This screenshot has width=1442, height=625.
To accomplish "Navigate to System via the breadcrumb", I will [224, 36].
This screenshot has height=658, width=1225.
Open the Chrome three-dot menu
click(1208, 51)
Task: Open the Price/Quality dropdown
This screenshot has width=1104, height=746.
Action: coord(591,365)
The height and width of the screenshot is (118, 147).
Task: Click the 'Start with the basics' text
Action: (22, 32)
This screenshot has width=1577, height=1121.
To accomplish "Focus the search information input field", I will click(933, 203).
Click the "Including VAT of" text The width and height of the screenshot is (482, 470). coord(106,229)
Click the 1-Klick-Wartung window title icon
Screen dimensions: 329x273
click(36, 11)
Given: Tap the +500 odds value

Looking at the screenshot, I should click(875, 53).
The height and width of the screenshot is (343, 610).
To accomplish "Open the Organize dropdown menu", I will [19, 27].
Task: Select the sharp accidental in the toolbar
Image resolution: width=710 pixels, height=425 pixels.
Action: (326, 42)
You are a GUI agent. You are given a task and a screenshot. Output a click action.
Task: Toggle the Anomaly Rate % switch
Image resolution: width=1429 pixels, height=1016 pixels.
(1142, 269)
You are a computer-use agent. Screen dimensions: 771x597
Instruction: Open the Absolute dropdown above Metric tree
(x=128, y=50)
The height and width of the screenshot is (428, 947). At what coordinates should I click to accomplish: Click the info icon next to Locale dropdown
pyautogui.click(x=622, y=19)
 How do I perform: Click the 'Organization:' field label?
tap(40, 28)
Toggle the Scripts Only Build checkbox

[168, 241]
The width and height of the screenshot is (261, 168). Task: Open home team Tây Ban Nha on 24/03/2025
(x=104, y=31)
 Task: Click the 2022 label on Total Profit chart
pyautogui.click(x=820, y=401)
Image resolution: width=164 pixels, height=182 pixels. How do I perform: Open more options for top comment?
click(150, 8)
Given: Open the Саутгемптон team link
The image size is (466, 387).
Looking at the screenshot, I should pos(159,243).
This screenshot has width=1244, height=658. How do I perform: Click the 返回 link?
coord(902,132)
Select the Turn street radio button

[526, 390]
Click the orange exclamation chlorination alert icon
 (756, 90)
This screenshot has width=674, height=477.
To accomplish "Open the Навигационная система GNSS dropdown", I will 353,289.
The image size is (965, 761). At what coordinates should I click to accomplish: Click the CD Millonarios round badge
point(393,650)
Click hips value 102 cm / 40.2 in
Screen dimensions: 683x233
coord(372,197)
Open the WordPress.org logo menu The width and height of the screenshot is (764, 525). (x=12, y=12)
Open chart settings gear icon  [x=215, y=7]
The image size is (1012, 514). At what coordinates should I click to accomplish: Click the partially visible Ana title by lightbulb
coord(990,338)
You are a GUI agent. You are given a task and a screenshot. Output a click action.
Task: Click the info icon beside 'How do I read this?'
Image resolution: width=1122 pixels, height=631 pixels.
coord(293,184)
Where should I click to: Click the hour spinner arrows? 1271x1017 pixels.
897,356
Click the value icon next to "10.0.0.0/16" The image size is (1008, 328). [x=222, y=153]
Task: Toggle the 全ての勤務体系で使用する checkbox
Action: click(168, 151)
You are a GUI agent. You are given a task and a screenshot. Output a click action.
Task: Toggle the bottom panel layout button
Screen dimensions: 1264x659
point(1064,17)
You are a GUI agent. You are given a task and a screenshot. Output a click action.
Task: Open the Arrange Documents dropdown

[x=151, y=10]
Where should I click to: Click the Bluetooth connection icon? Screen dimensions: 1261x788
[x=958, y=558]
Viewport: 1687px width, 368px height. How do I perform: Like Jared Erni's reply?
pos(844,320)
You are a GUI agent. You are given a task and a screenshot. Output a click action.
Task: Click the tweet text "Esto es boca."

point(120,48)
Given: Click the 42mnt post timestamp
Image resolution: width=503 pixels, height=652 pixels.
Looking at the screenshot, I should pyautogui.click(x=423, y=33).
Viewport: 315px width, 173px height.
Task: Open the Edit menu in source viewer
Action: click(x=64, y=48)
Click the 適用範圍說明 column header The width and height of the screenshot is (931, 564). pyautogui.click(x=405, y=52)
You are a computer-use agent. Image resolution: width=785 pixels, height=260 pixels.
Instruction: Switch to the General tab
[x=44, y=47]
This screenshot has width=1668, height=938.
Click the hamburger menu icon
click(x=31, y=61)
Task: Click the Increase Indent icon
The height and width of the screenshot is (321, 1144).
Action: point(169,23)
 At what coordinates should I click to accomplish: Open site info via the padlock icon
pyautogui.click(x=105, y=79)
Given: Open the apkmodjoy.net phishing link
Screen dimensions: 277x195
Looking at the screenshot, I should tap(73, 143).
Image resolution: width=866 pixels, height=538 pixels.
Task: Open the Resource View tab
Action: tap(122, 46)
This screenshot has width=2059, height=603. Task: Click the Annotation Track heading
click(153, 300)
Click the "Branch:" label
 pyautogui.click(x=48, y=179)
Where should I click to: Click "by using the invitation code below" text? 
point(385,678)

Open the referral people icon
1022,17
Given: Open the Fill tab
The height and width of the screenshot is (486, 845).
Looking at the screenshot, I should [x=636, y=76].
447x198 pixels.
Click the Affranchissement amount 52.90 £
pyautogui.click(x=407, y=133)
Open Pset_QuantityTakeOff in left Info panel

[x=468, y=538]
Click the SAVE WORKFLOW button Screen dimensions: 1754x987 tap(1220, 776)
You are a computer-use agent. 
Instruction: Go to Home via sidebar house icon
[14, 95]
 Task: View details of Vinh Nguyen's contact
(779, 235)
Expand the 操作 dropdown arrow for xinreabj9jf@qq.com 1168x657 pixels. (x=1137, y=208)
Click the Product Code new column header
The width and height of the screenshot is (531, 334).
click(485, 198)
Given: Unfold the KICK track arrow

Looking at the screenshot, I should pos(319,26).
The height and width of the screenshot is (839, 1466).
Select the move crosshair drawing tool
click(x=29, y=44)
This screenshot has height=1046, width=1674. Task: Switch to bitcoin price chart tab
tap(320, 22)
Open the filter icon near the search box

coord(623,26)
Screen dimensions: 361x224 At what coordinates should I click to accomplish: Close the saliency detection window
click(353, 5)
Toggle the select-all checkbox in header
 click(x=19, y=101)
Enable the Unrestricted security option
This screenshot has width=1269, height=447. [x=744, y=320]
########
_WRITTEN EXERCISE_. Which lines in the records above contain the word "resolution", with case counting? Gather each of those lines and copy it out in full.

_THE RESULT_.
Image resolution: width=710 pixels, height=425 pixels.
Image resolution: width=1429 pixels, height=1016 pixels.
Image resolution: width=164 pixels, height=182 pixels. How do I perform: Open more options for top comment?
Image resolution: width=1122 pixels, height=631 pixels.
Image resolution: width=503 pixels, height=652 pixels.
You are a computer-use agent. Image resolution: width=785 pixels, height=260 pixels.
Image resolution: width=866 pixels, height=538 pixels.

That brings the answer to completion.